Ahead of the Fed meeting, the firmer US Dollar pushed NZD/USD down, settling around 0.5885

    by VT Markets
    /
    Apr 29, 2026

    NZD/USD fell 0.4% on Tuesday and closed near 0.5885, after reaching about 0.5925 and failing again at 0.5900. It moved in a 65-pip range between 0.5860 and 0.5925, with lower highs forming as early strength faded.

    In New Zealand, focus shifts to an RBNZ speech by Breman on Wednesday and the ANZ-Roy Morgan consumer confidence release on Thursday. The prior confidence reading was 91.3, while the Iran conflict has pushed up commodity prices and freight costs, and Australia’s PPI is due on Friday.

    Fed Event Risk And Us Data

    In the US, the Federal Reserve decision is due at 18:00 UTC on Wednesday, with rates expected to stay at 3.50% to 3.75%. Attention is also on Thursday’s US Q1 GDP and Core PCE, with Core PCE forecast at 3.2% year-on-year versus 3% previously.

    On a 15-minute view, the pair stayed below the daily open at 0.5915, with Stochastic RSI near 44. On the daily chart, it traded around 0.5885 above the 200-period and 50-period EMAs near 0.5850 to 0.5860, while Stochastic RSI sat near 74.

    Looking back to mid-2025, we saw the US Dollar strengthen significantly into that year’s Federal Reserve meetings. The hawkish tone from the Fed, driven by persistent inflation from the Iran conflict, did push NZD/USD below the 0.5850 support level we were watching. That downward pressure continued through the second half of 2025 as the Fed held rates firm.

    The environment has since changed dramatically as we approach May 2026. Geopolitical tensions eased late last year, causing oil prices to recede and helping cool global inflation. US Core PCE inflation has now fallen to 2.7% as of the March 2026 report, a significant drop from the 3.2% feared in 2025.

    Rbnz Fed Divergence And Kiwi Bias

    This has created a clear policy divergence between the central banks. The RBNZ, facing weaker domestic data like the ANZ consumer confidence number which currently sits at a subdued 85.1, already cut its official cash rate to 5.25% in February.

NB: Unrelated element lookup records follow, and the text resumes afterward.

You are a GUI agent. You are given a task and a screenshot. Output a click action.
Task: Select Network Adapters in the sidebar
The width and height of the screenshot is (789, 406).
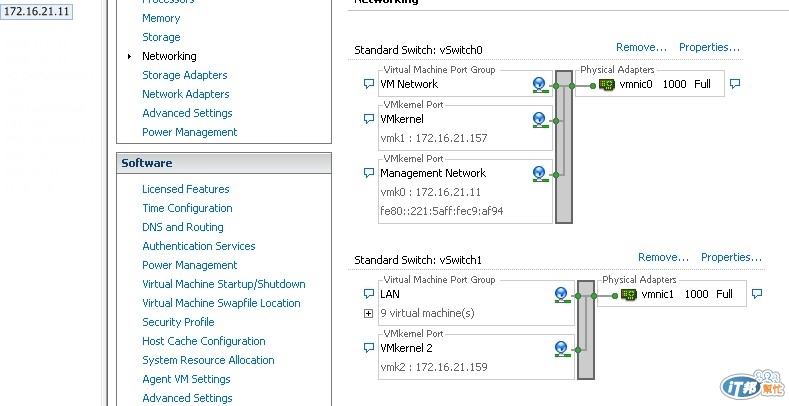pyautogui.click(x=185, y=94)
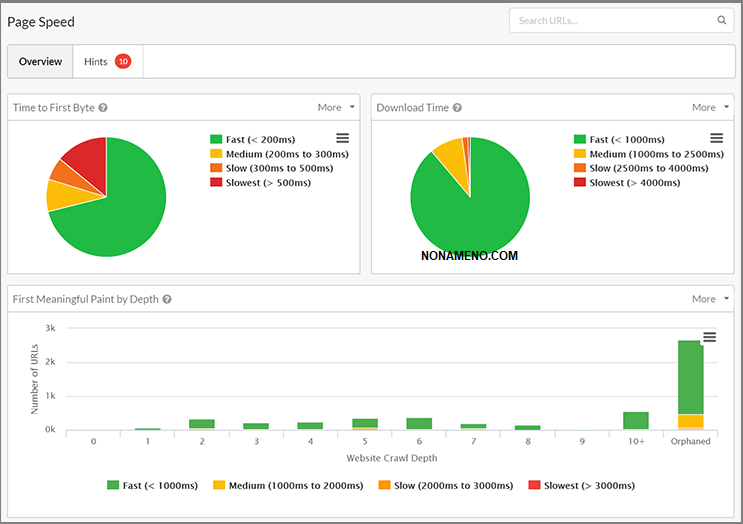Viewport: 743px width, 524px height.
Task: Click First Meaningful Paint help icon
Action: click(167, 299)

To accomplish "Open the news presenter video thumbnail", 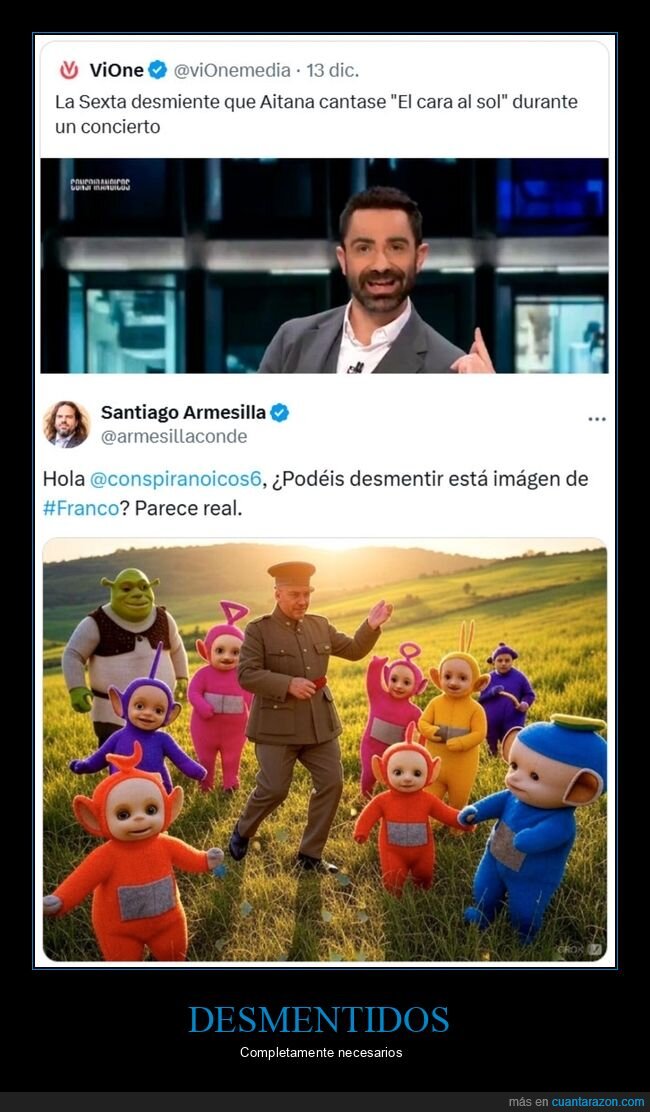I will point(324,265).
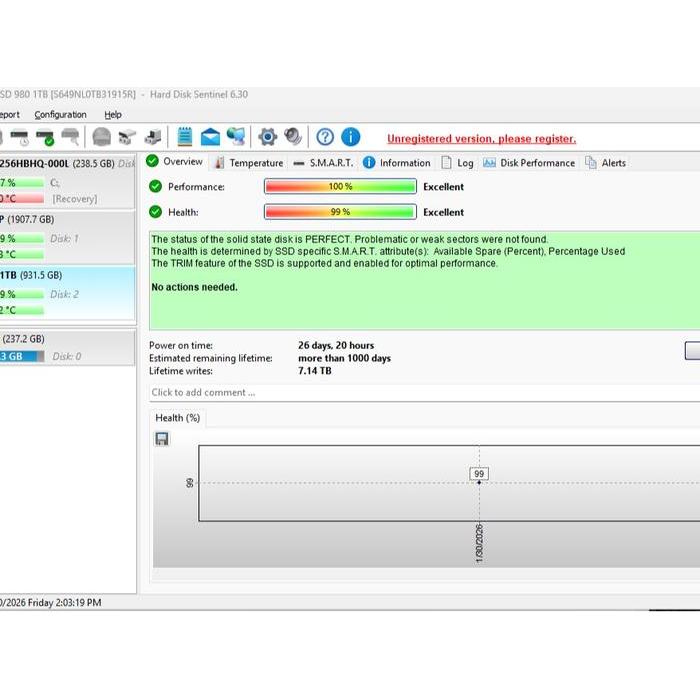
Task: Open the blue notepad report icon
Action: coord(185,137)
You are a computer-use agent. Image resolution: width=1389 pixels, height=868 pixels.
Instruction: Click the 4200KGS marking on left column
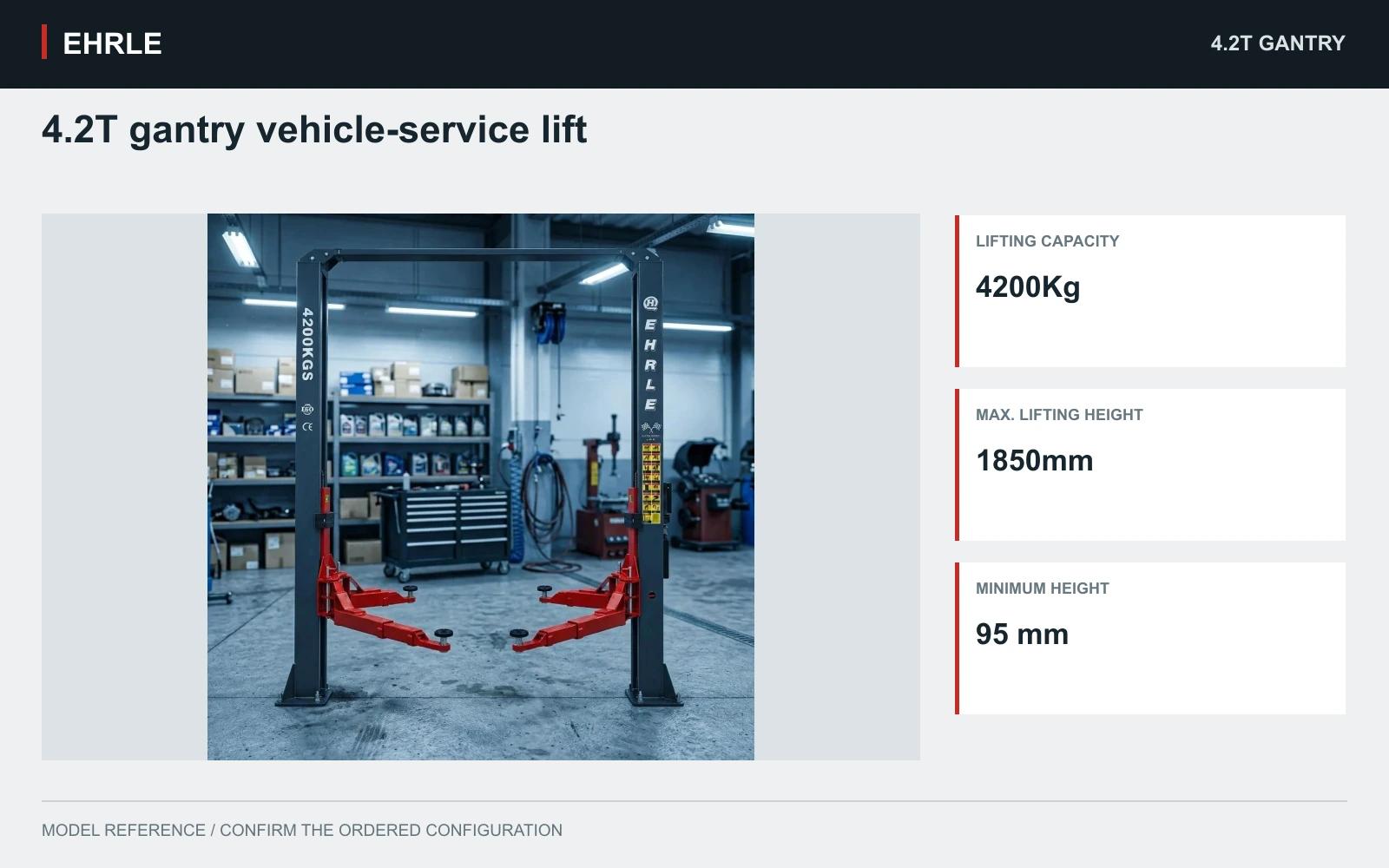tap(307, 344)
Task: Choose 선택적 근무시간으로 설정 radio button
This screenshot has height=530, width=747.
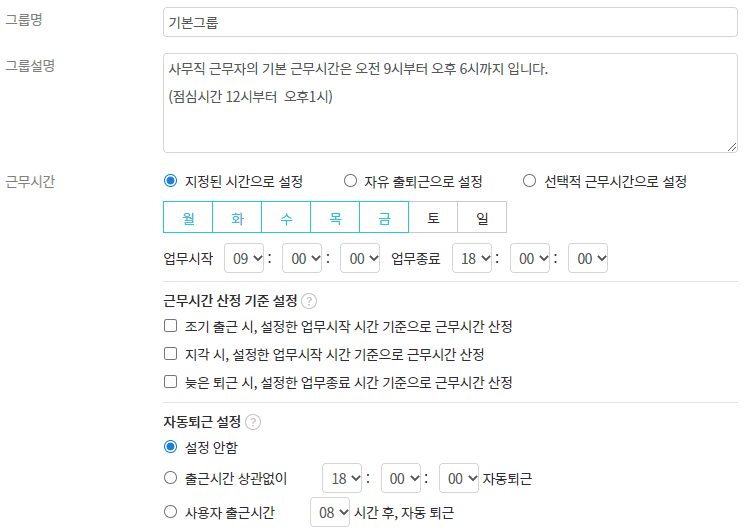Action: (530, 181)
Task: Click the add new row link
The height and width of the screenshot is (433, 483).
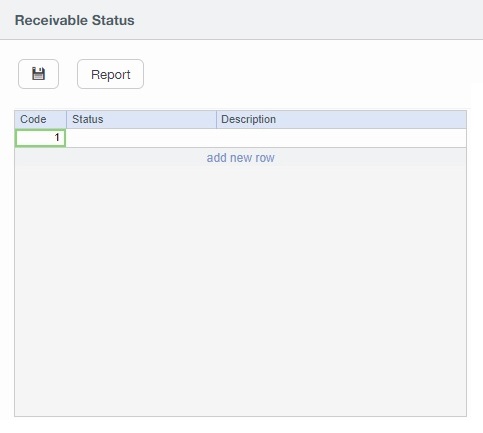Action: 240,158
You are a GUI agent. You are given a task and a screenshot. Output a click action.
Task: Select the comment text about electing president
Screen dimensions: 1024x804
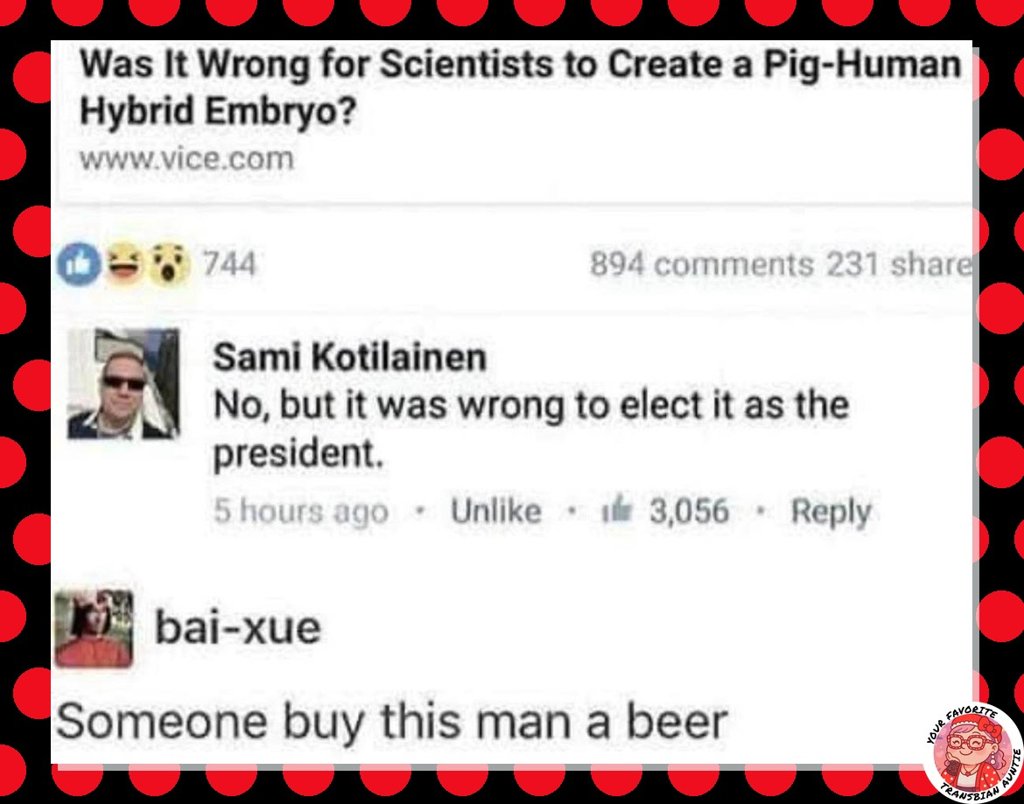pyautogui.click(x=531, y=429)
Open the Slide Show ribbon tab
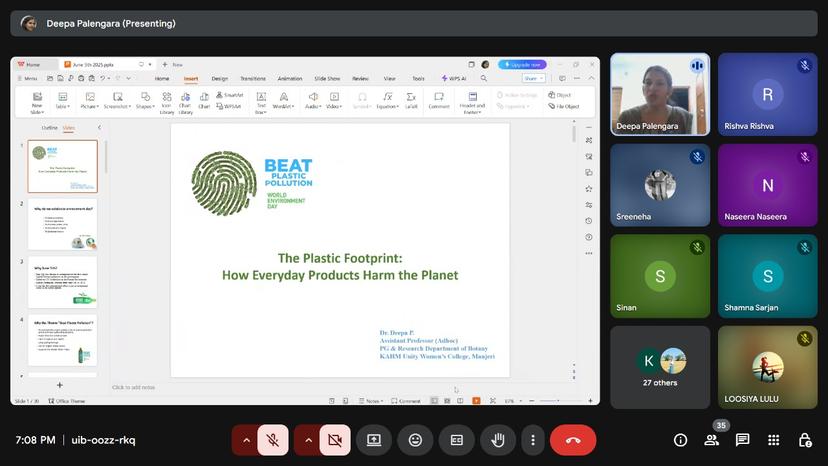Screen dimensions: 828x466 [327, 78]
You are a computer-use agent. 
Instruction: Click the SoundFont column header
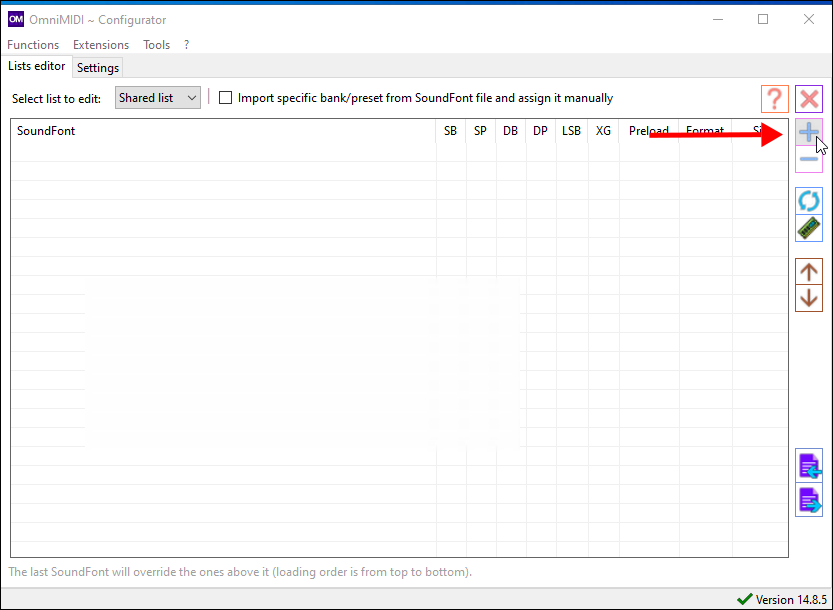click(x=46, y=131)
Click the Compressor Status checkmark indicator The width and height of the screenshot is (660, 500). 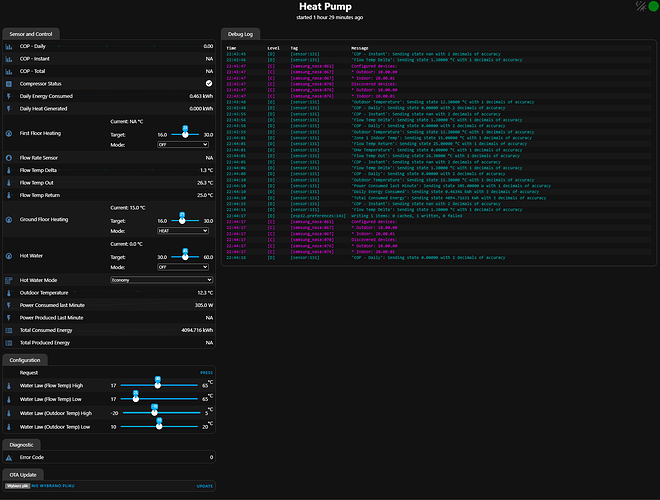[x=209, y=83]
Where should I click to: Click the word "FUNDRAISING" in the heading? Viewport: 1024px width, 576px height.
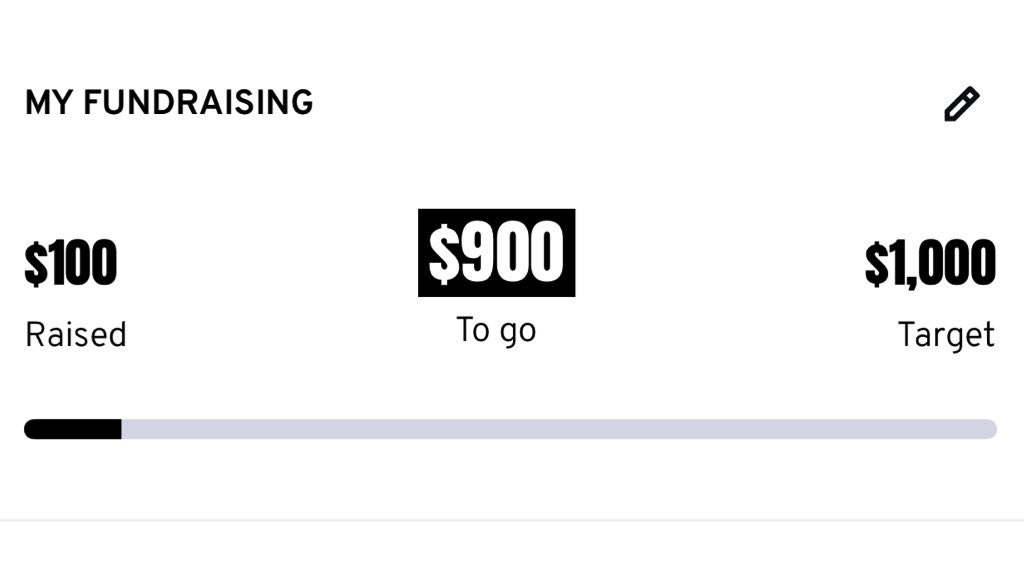tap(198, 103)
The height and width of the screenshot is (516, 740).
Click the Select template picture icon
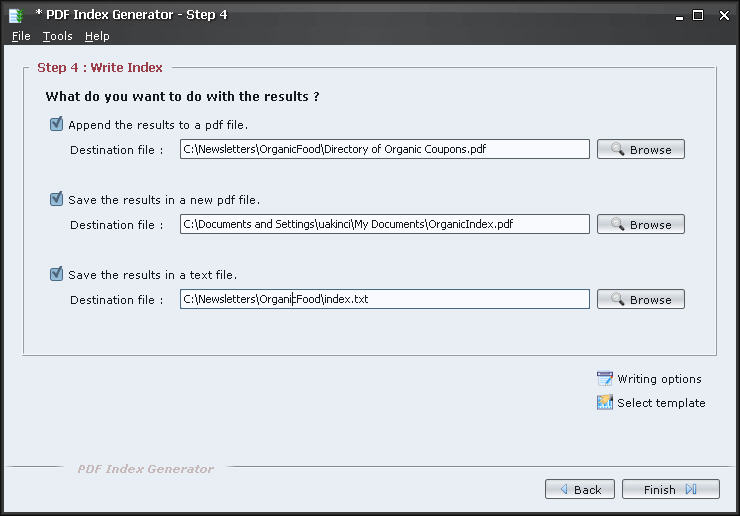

The Federal Reserve, however, is only now signaling a potential first rate cut this summer, creating a tailwind for the Kiwi dollar.

    Given this outlook, traders should consider positioning for further NZD/USD strength. Buying call options with a strike price around 0.6150 expiring in the next two to three months offers a way to profit from a continued rally with a defined risk. This strategy capitalizes on the shifting interest rate differential favoring the New Zealand Dollar.

    Alternatively, using bull call spreads can reduce the upfront cost of getting long exposure. For instance, buying a 0.6100 call and selling a 0.6250 call would position for a steady, but not explosive, move higher. This reflects the view that while the trend has turned, the rally will be gradual as we await confirmation from upcoming US employment and inflation data.